##### MATERIAL FOR THIS TASK

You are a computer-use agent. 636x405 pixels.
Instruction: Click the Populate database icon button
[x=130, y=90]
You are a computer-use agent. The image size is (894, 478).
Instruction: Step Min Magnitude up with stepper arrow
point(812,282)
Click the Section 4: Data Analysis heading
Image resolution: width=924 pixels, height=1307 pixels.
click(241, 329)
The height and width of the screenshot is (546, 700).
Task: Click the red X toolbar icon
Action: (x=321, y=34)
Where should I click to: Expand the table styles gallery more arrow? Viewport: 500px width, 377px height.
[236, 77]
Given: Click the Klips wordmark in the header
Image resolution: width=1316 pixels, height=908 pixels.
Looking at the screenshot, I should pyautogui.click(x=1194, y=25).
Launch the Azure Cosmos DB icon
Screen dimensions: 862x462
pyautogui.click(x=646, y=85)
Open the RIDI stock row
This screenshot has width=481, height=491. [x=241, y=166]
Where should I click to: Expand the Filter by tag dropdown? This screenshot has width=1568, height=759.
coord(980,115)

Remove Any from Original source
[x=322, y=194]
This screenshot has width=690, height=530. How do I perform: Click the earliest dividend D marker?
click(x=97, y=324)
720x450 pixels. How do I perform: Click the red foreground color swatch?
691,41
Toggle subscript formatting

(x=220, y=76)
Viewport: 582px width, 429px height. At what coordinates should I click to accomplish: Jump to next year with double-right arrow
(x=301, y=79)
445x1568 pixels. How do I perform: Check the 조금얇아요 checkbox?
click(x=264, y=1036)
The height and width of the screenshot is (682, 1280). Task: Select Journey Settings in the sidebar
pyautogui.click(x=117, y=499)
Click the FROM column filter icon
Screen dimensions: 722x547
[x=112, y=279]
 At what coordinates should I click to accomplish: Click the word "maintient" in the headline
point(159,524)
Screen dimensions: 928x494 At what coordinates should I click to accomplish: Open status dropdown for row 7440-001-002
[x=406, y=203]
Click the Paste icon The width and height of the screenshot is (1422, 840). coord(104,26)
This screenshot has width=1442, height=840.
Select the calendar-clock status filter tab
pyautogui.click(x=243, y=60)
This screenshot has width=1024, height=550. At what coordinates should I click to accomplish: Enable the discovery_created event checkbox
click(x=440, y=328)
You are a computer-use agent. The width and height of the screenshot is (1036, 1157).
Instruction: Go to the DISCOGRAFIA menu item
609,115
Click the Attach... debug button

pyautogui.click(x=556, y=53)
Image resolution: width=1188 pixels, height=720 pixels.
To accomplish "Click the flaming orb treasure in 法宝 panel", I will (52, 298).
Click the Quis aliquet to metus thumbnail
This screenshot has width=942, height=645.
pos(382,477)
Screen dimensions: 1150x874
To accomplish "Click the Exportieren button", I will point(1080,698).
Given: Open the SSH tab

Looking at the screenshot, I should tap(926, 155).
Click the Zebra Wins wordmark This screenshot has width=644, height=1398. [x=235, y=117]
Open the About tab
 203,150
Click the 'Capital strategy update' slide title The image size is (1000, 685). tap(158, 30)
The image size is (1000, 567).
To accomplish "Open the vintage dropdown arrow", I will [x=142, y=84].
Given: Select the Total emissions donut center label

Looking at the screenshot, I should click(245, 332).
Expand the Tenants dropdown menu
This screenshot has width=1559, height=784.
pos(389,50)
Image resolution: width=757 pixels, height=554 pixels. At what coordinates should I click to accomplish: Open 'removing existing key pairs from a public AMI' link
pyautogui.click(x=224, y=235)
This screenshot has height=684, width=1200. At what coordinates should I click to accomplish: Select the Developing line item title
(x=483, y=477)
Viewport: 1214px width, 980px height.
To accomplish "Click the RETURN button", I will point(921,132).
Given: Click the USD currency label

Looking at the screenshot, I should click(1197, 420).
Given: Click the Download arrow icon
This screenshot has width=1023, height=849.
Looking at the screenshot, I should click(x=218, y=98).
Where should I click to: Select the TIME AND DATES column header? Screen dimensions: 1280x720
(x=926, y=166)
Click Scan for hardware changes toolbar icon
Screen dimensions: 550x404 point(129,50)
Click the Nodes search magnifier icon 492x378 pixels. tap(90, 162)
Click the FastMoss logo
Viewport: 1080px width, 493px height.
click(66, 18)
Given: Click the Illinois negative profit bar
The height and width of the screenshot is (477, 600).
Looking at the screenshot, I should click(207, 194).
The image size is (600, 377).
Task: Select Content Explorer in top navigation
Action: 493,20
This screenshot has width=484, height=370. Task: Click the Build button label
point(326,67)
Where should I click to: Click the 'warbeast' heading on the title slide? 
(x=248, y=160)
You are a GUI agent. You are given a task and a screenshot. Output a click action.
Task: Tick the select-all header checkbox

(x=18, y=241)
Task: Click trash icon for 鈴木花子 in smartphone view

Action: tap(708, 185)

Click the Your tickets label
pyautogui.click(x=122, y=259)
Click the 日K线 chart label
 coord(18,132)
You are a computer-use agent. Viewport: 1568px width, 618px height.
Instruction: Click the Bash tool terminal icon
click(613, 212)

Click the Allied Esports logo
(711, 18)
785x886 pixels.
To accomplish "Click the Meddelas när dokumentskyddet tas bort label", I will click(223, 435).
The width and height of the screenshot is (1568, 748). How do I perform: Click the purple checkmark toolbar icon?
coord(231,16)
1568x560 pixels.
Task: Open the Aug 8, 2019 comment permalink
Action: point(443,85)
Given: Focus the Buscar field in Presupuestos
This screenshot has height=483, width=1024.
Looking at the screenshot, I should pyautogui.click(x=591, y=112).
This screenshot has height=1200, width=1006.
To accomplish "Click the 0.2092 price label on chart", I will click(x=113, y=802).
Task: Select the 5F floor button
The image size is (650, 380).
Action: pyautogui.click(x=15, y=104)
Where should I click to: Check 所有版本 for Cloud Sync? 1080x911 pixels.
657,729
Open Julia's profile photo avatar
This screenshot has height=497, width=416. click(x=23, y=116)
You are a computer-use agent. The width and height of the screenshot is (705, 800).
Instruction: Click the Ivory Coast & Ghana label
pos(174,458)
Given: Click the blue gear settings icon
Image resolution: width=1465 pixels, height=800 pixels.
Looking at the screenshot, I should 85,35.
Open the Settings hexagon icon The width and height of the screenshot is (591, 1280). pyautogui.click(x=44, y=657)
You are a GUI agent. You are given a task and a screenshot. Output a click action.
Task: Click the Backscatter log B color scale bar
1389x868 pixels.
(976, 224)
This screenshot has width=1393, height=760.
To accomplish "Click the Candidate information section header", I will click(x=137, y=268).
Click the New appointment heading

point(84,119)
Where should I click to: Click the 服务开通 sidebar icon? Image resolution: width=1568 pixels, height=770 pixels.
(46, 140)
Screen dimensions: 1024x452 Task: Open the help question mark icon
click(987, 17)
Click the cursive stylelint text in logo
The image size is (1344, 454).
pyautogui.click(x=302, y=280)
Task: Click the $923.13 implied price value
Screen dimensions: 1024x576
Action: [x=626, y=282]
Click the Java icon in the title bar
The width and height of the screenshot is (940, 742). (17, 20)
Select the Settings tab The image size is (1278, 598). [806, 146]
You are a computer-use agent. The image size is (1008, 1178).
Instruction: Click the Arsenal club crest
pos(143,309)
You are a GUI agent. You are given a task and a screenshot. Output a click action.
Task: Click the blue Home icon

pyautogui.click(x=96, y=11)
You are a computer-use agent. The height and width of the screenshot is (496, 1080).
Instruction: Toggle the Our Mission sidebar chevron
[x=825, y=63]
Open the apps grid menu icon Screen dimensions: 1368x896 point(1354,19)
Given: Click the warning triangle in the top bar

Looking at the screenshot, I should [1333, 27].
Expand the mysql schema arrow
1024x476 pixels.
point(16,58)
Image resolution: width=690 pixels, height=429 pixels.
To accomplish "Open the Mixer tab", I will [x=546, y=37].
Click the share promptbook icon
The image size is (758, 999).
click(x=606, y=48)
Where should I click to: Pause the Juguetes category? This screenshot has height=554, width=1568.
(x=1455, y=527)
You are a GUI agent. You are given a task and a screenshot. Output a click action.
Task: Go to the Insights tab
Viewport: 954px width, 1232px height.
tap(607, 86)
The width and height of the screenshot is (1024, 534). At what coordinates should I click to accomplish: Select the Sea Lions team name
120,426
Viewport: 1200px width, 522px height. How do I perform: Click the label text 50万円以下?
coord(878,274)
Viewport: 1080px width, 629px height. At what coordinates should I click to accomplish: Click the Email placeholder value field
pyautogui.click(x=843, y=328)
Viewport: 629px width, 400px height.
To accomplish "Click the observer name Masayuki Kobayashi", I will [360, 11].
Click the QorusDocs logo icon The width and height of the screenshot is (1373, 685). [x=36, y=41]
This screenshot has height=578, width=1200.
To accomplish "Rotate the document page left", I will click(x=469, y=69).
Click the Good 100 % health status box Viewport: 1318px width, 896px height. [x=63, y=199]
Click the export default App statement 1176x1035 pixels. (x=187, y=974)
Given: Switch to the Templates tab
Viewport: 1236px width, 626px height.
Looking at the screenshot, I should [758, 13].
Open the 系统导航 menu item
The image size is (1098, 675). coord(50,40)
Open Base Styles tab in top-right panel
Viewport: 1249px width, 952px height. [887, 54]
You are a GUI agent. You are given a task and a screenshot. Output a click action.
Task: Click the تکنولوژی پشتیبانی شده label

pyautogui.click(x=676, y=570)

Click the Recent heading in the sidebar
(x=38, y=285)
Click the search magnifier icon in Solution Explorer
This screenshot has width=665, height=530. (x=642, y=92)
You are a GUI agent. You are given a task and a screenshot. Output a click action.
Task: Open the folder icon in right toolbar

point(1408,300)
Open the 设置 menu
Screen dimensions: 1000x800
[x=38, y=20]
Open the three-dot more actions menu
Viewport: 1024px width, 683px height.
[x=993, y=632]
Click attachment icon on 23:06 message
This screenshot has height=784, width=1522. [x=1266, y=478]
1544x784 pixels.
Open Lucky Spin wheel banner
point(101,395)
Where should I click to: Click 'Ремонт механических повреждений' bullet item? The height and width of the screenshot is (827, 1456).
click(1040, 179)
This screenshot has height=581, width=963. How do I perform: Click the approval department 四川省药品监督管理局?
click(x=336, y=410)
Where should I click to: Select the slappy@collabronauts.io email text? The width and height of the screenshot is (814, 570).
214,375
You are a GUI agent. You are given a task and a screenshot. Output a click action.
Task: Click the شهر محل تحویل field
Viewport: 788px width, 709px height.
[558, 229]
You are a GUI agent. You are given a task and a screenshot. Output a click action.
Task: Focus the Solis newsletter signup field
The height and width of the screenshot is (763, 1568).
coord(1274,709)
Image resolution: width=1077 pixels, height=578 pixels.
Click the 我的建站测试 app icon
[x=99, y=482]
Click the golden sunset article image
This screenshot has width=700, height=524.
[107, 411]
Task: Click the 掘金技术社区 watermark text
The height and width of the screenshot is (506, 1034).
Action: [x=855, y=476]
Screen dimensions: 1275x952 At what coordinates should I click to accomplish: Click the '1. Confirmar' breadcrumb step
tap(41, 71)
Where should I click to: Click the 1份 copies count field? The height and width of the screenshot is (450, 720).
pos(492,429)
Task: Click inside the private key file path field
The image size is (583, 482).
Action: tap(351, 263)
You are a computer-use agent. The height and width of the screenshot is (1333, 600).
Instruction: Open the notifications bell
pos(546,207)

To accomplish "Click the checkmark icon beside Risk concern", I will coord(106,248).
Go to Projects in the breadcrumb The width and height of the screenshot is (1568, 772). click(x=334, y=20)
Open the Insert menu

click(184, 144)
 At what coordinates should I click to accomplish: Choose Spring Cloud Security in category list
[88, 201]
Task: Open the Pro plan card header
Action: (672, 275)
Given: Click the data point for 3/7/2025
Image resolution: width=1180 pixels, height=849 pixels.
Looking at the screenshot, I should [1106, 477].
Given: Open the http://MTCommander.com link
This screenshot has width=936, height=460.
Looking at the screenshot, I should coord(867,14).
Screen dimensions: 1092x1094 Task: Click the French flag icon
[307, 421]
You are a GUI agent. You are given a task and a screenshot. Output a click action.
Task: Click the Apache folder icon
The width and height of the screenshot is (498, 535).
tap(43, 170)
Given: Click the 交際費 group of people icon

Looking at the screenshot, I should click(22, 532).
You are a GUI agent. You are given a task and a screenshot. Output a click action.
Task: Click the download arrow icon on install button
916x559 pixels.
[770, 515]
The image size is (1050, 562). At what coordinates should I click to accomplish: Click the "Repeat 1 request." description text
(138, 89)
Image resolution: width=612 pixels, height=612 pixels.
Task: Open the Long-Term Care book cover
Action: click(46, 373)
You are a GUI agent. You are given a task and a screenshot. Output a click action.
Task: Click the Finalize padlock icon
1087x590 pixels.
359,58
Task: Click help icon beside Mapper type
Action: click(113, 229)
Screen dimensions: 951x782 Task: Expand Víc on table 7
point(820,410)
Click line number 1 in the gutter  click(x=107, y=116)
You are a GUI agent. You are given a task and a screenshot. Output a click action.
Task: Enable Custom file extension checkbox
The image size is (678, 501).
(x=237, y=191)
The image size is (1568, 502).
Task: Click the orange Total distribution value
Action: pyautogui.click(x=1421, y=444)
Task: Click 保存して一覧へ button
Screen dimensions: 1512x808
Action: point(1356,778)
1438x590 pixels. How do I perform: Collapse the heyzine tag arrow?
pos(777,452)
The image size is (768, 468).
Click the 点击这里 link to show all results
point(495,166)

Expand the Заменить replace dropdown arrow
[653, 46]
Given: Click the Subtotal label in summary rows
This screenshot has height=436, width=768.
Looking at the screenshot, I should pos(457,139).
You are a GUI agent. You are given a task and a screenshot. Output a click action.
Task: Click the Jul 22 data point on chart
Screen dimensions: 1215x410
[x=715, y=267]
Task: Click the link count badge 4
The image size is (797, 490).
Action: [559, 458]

##########

### TASK TO COMPLETE
If a line in the entries above contains the word "wordmark", copy it.

### RESPONSE FOR THIS EXERCISE
Given: Click the Klips wordmark in the header
Click the Zebra Wins wordmark This screenshot has width=644, height=1398. [x=235, y=117]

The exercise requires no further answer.